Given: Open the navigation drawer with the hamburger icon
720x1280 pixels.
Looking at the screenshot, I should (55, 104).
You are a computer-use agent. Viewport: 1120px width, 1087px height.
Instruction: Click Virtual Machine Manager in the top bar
══════════
### Do this
Rewrite the items above with "navigation drawer" switched to "side menu", keeping every other word the same.

### Task answer
Given: Open the side menu with the hamburger icon
720x1280 pixels.
Looking at the screenshot, I should (55, 104).
You are a computer-use agent. Viewport: 1120px width, 1087px height.
Instruction: Click Virtual Machine Manager in the top bar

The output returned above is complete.